BEGIN Extracted data

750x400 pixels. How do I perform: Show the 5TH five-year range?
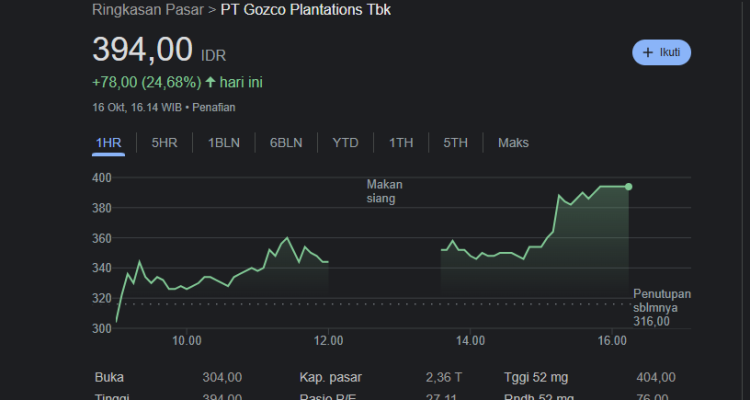point(455,143)
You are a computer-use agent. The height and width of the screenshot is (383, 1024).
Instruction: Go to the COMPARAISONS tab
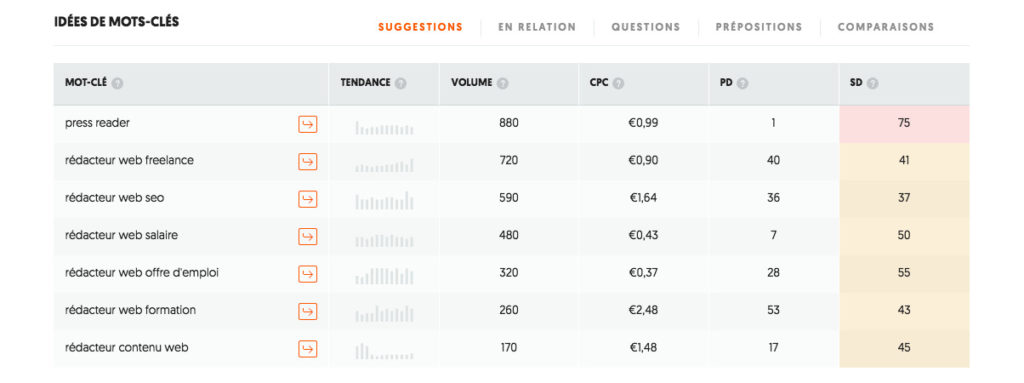pyautogui.click(x=886, y=27)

END Extracted data

The records above are to be restated word for word, excluding all pictures.

750x400 pixels. How do I perform: Show the 5TH five-year range?
point(455,143)
You are a computer-use agent. The height and width of the screenshot is (383, 1024).
Instruction: Go to the COMPARAISONS tab
pyautogui.click(x=886, y=27)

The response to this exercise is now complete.